Riaan Walters

Personal information
- Full name: Riaan Walters
- Born: 10 August 1980 (age 46) Windhoek, South West Africa
- Batting: Right-handed
- Bowling: Right-arm fast-medium
- Role: Batsman

International information
- National side: Namibia (1997–2009);
- ODI debut (cap 11): 10 February 2003 v Zimbabwe
- Last ODI: 16 February 2003 v Pakistan

Career statistics
| Competition | ODI | FC | LA |
| Matches | 2 | 4 | 21 |
| Runs scored | 0 | 76 | 380 |
| Batting average | 0.00 | 12.66 | 19.00 |
| 100s/50s | 0/0 | 0/0 | 0/0 |
| Top score | 0 | 25 | 48 |
| Catches/stumpings | 0/– | 0/– | 4/– |
- Source: ESPNcricinfo, 22 June 2017

= Riaan Walters =

Namibian cricketer (born 1980)

Riaan Walters (born 10 August 1980) is a Namibian cricketer.
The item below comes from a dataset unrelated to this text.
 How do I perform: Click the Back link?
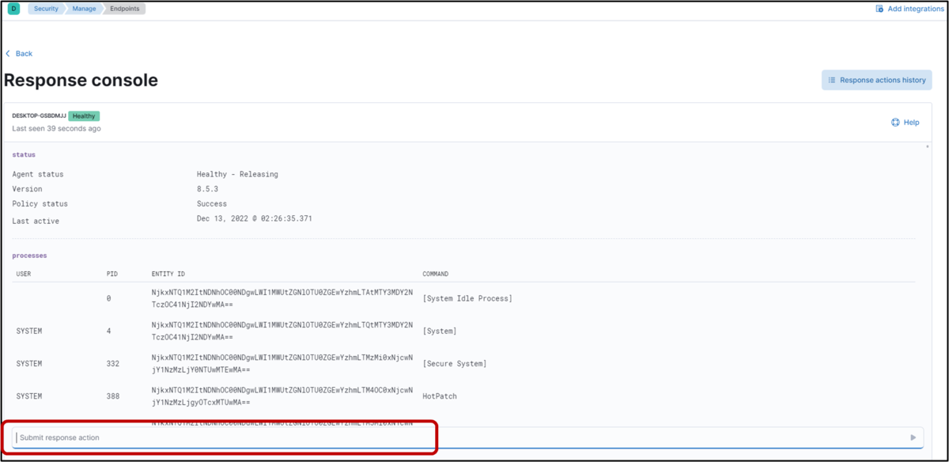[21, 53]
He is a right-handed batsman, who often plays as the opening batsman in the Namibian attack.
He played in two One Day Internationals in the Cricket World Cup in 2003, though he remained scoreless in both matches. He also played in the ICC Trophy between 2001 and 2005. In the 2001 tournament his misfield off the final ball of the final cost his side the Trophy.